#### DATA ROWS ####

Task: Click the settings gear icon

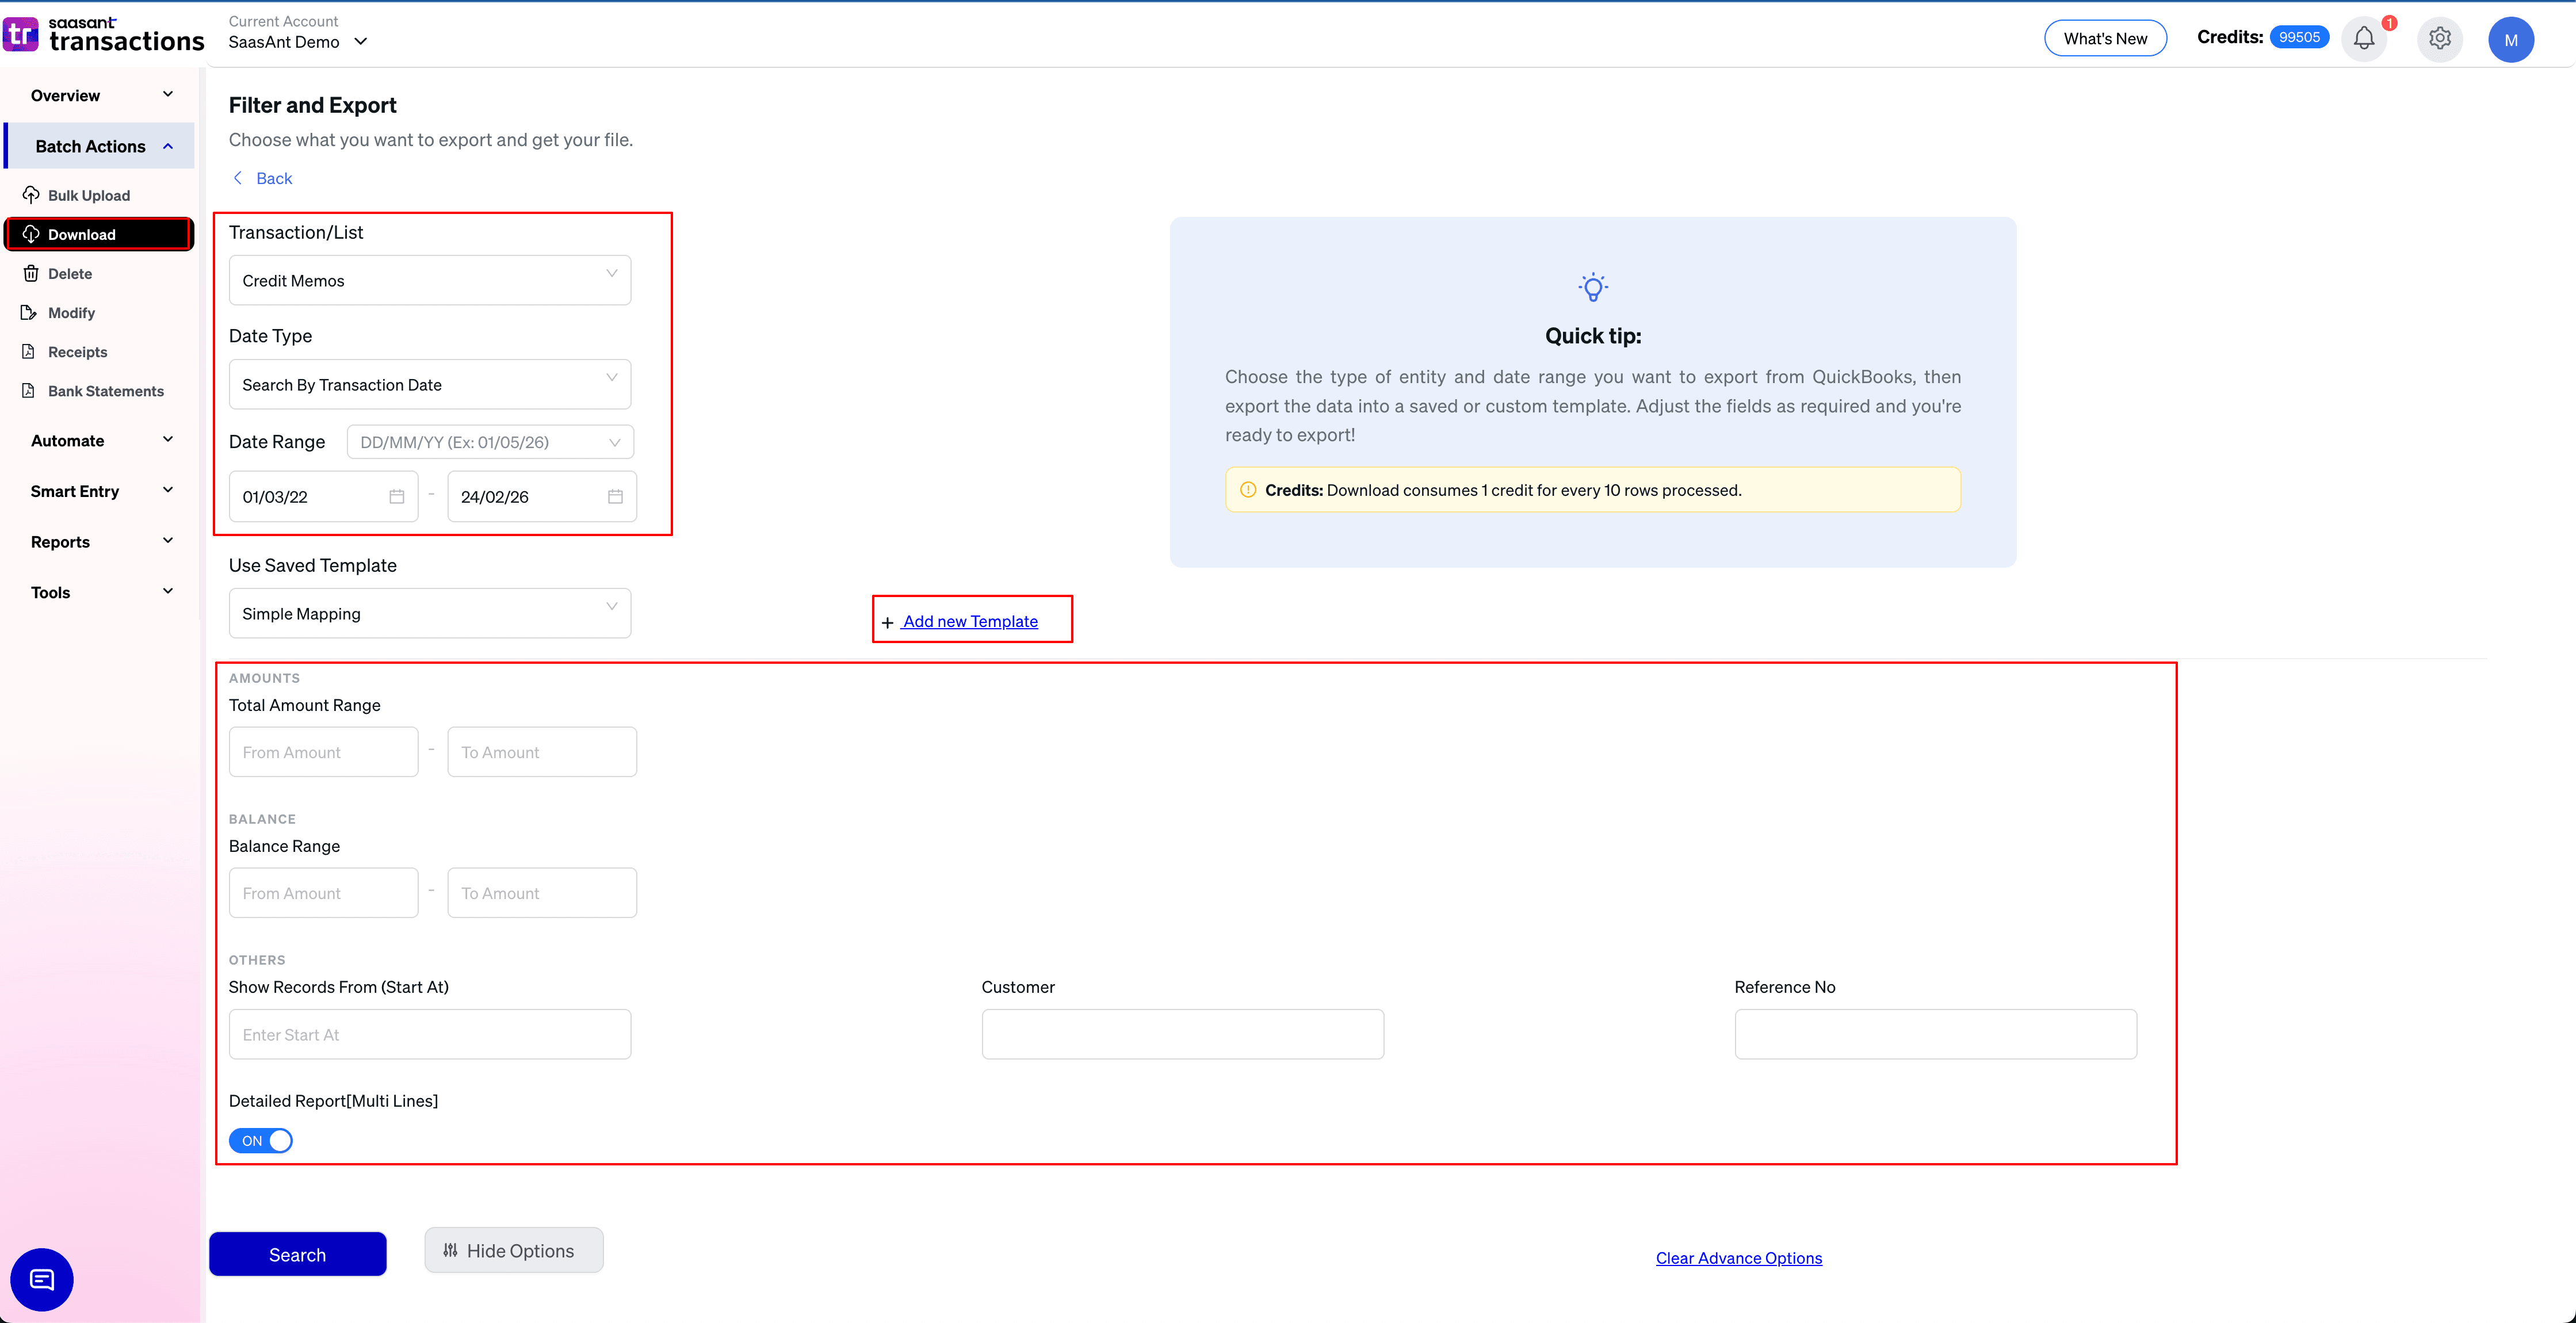Action: pos(2439,38)
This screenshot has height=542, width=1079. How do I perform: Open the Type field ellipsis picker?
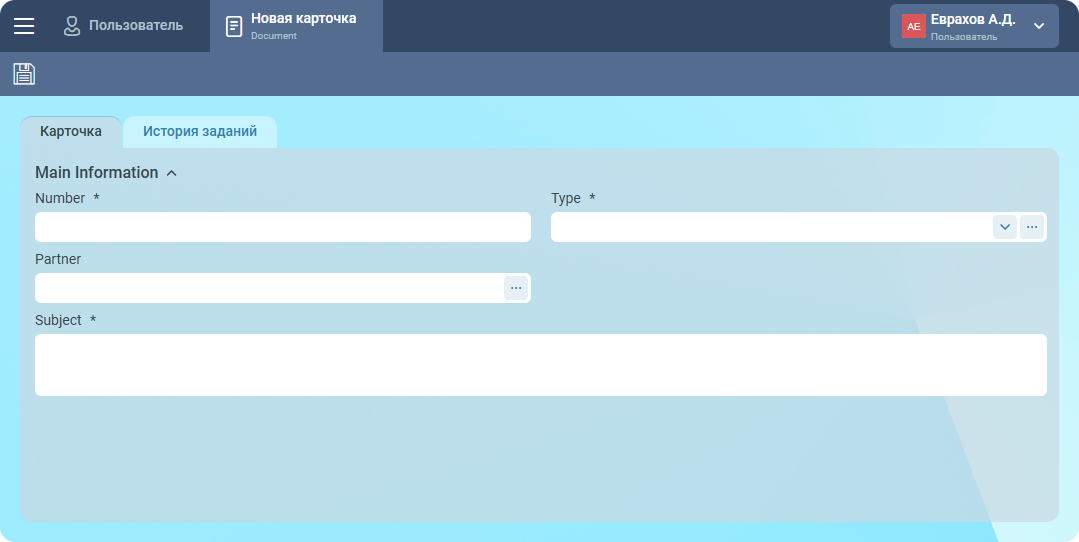tap(1032, 227)
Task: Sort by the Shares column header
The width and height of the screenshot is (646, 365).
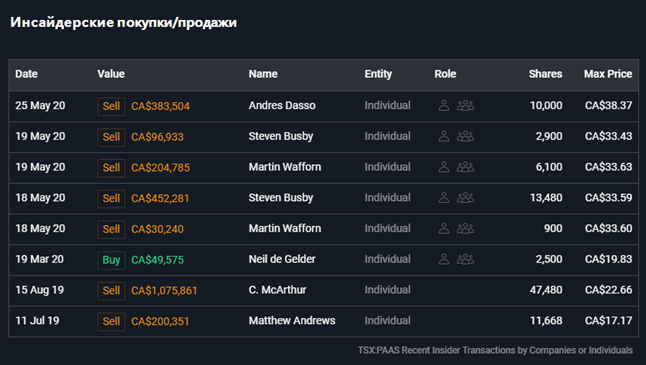Action: 545,74
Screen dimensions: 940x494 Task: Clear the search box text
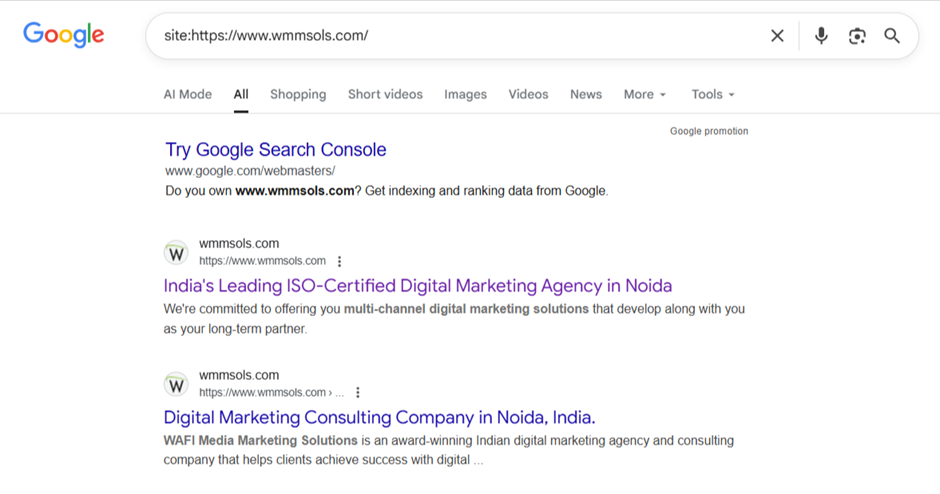pos(777,36)
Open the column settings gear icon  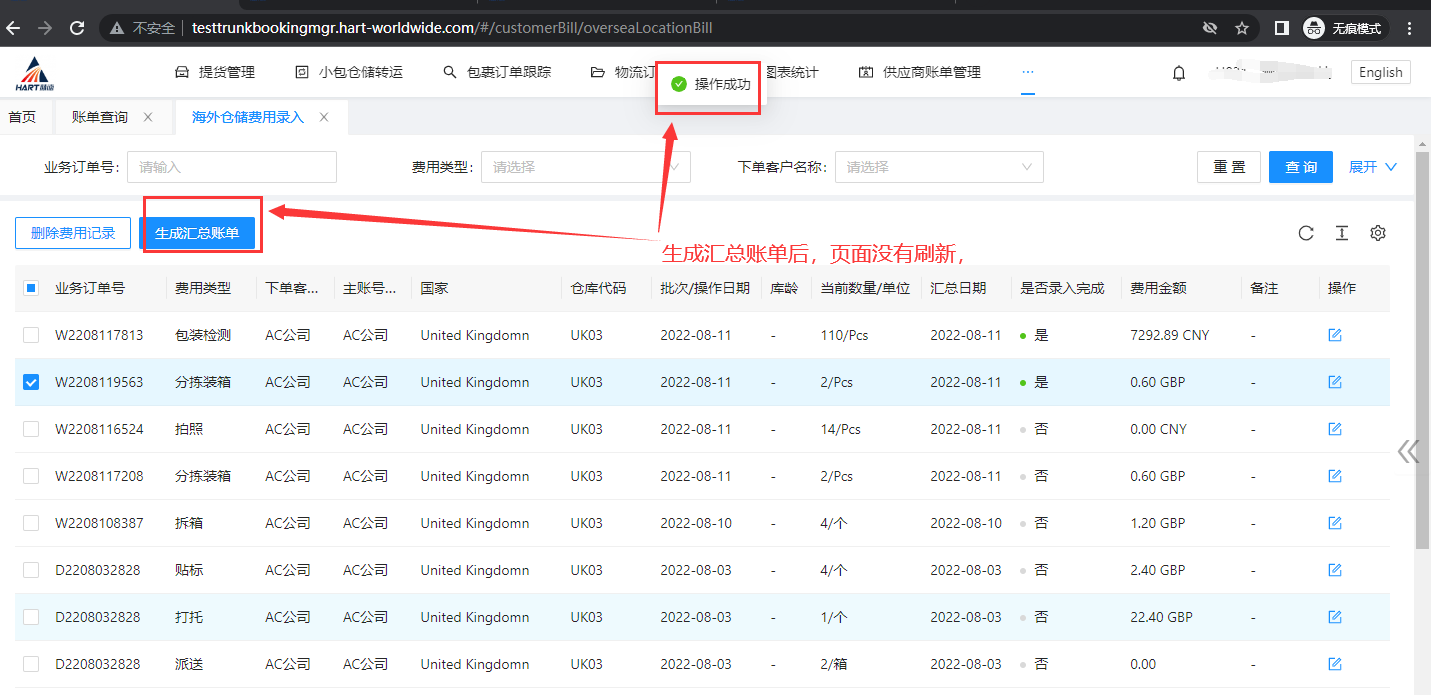pos(1377,233)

####

Please pick out every line of the material above that contains the string "Task", matching case exactly.

== OUTPUT ==
Task: Click the settings gear icon
Task: Sort by the Shares column header
Screen dimensions: 940x494 Task: Clear the search box text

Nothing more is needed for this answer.